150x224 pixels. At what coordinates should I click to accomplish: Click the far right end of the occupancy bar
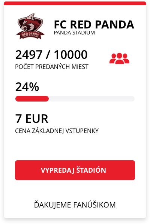(133, 99)
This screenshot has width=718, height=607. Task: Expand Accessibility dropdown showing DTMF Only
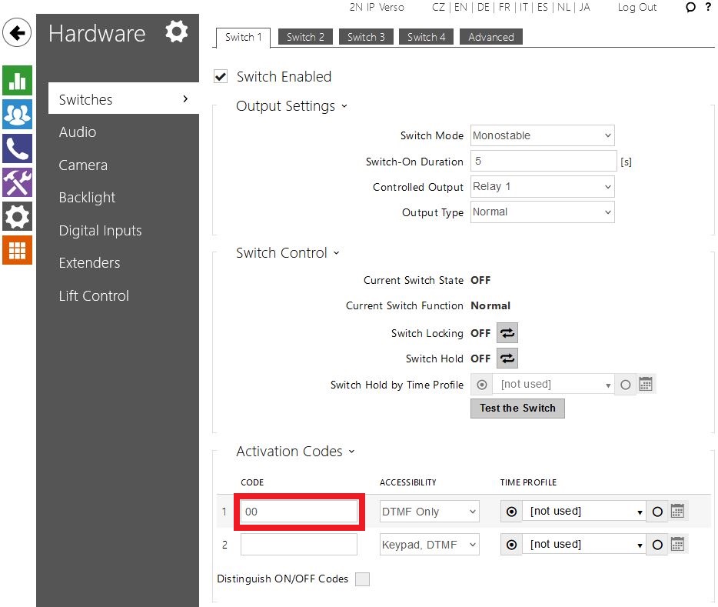coord(430,512)
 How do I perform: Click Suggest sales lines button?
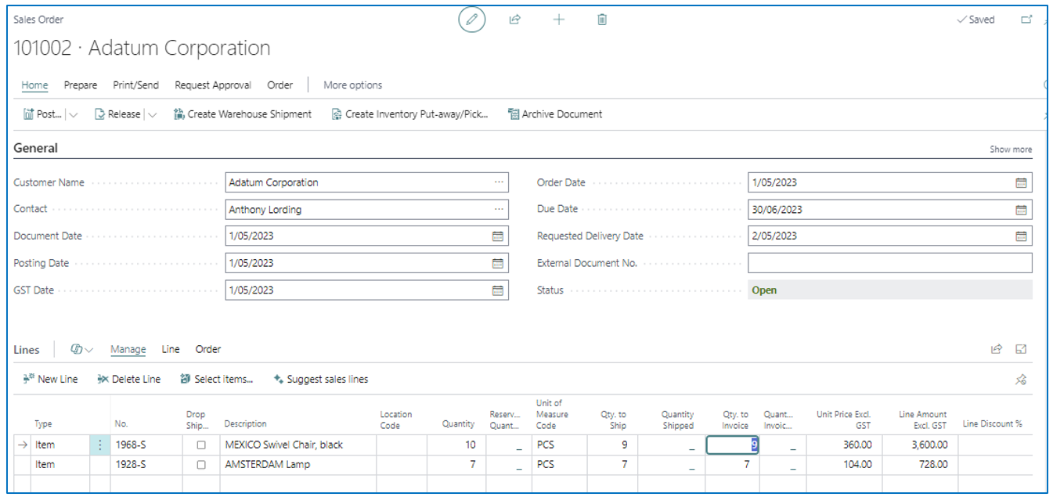(321, 380)
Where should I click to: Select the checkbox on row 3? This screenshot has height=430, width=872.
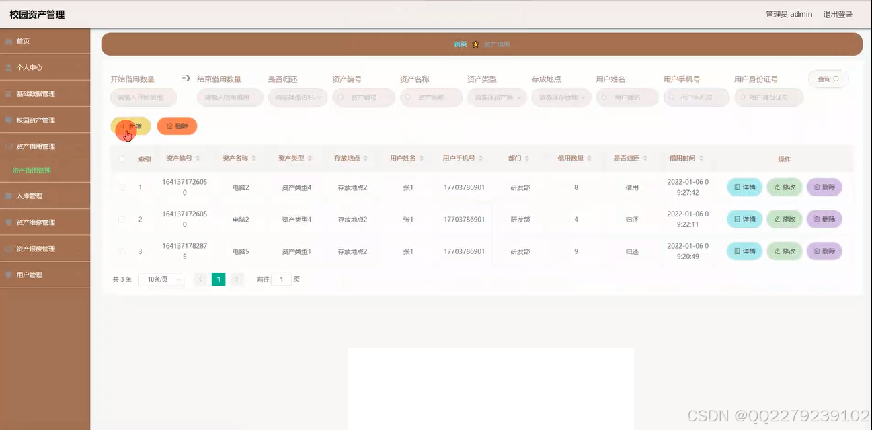click(x=121, y=251)
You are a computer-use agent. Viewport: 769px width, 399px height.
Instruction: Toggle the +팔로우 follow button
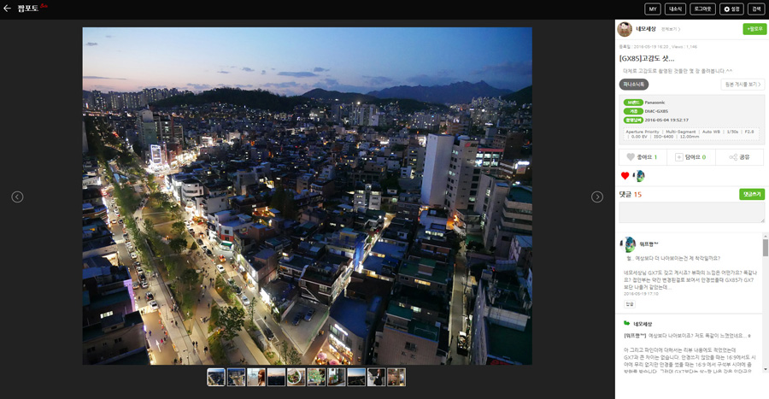754,29
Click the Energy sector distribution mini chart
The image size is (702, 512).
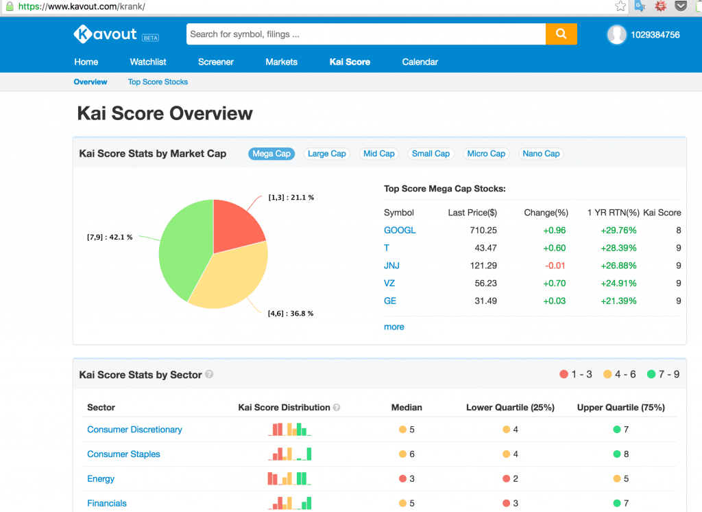pyautogui.click(x=289, y=478)
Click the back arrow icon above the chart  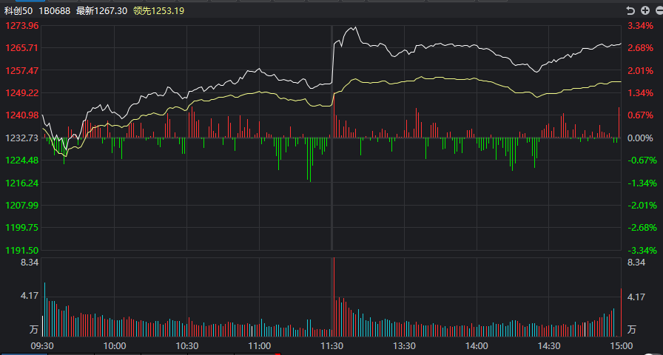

◆ ◆ ◆ ◆

§ **WHAT THE TASK REQUIRES**:
The material above is to be set down exactly, with pictures removed.

§ **EXERCISE ANSWER**:
150x224 pixels. At what coordinates should I click to accomplish: Click the far right end of the occupancy bar
(133, 99)
This screenshot has width=718, height=607. Task: Expand Accessibility dropdown showing DTMF Only
coord(430,512)
 How do I perform: Click Suggest sales lines button?
(321, 380)
Where should I click to: Select the checkbox on row 3? This screenshot has height=430, width=872.
click(x=121, y=251)
You are a computer-use agent. Viewport: 769px width, 399px height.
Instruction: Toggle the +팔로우 follow button
754,29
Click the Energy sector distribution mini chart
The image size is (702, 512).
pyautogui.click(x=289, y=478)
Click the back arrow icon above the chart  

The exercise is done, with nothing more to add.